Given records:
########
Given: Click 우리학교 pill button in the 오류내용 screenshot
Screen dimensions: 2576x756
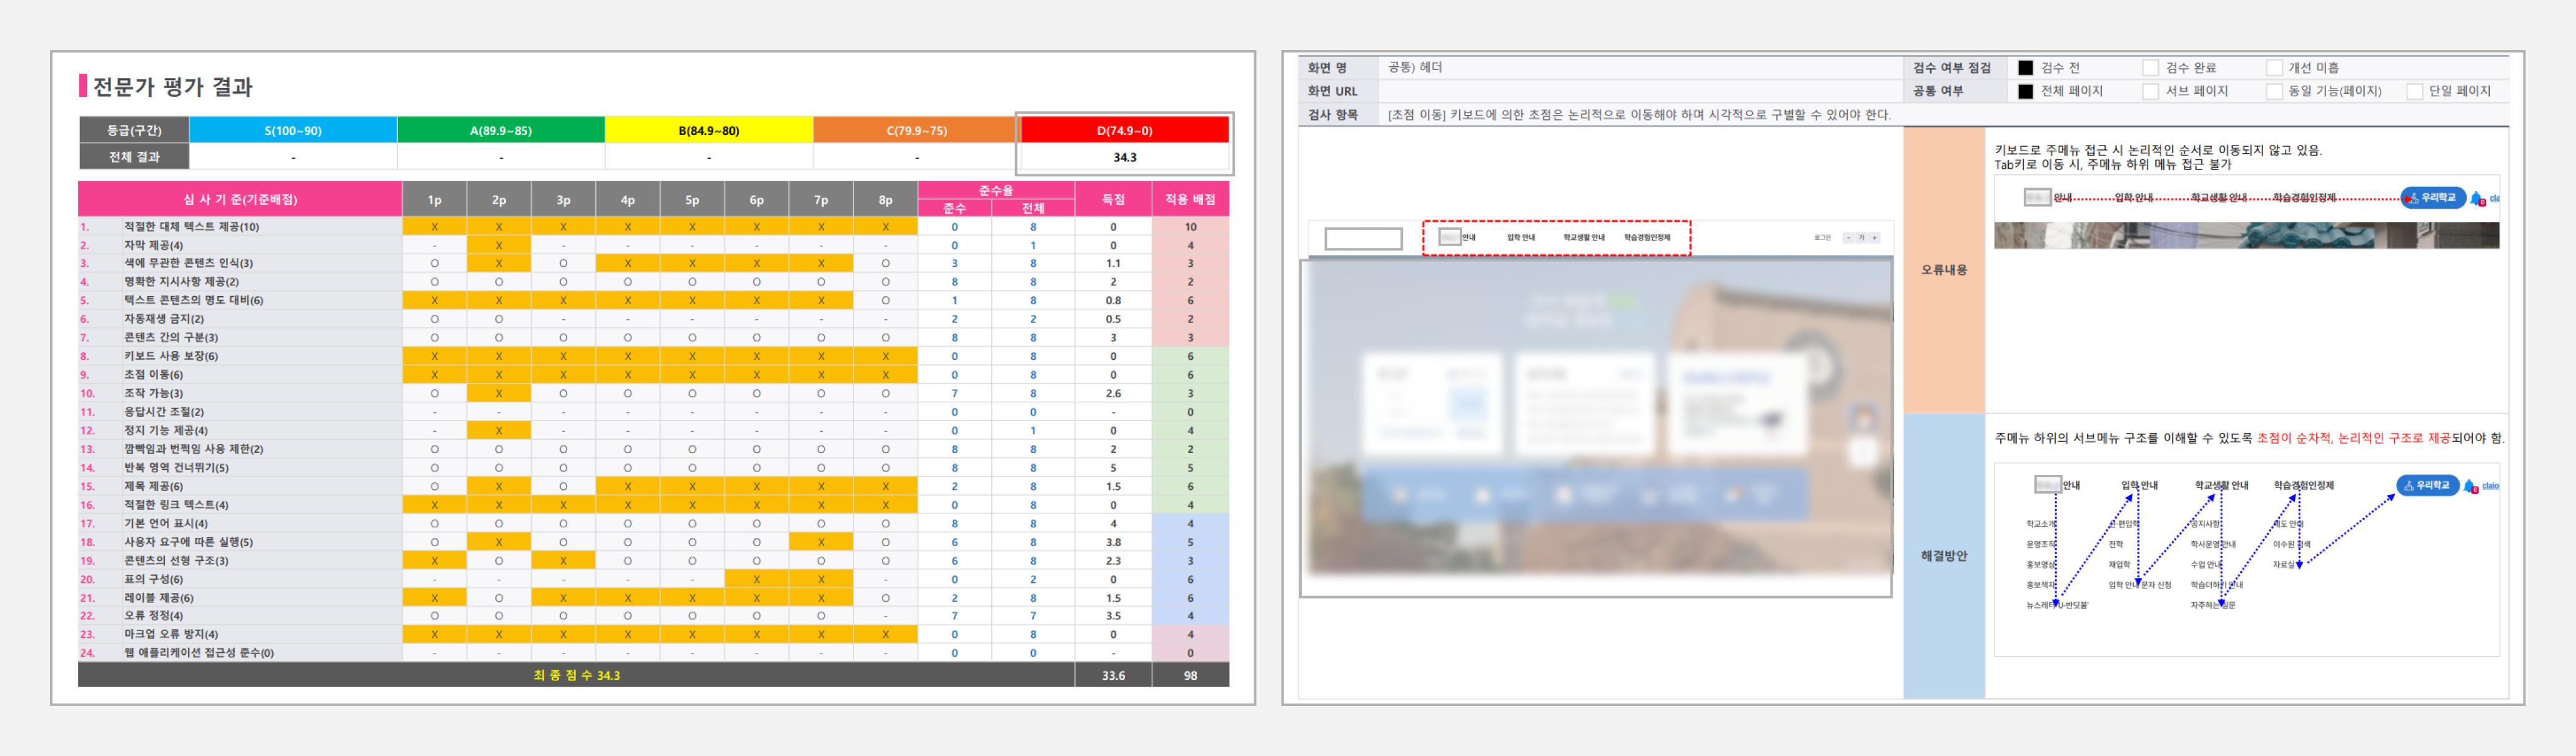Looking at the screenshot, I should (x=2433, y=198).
########
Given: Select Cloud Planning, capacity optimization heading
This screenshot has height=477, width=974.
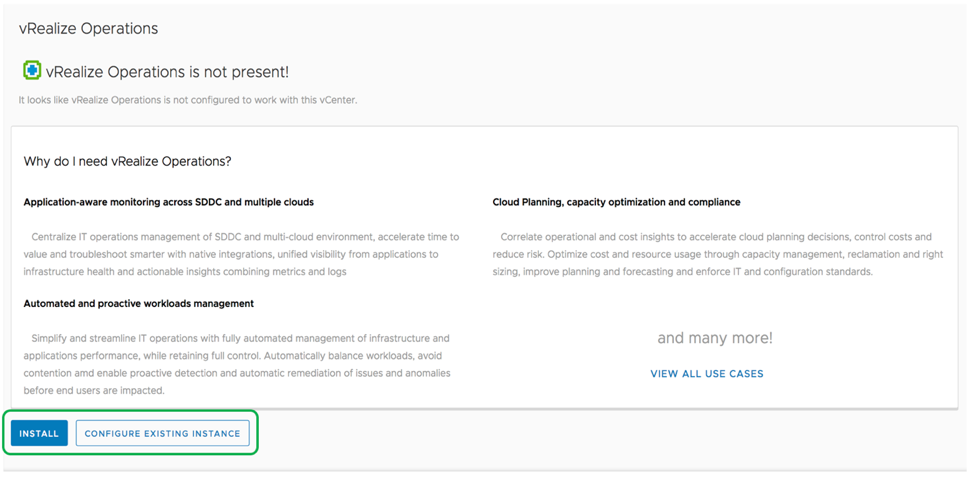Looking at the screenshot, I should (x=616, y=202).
########
What you will do: Could you return, word for word, the lines starting at the one containing "Given: Click 우리학교" and ending at the one containing "Looking at the screenshot, I should (x=2433, y=198).", omitting the pictures?

Solution for this problem:
Given: Click 우리학교 pill button in the 오류내용 screenshot
Screen dimensions: 2576x756
Looking at the screenshot, I should (x=2433, y=198).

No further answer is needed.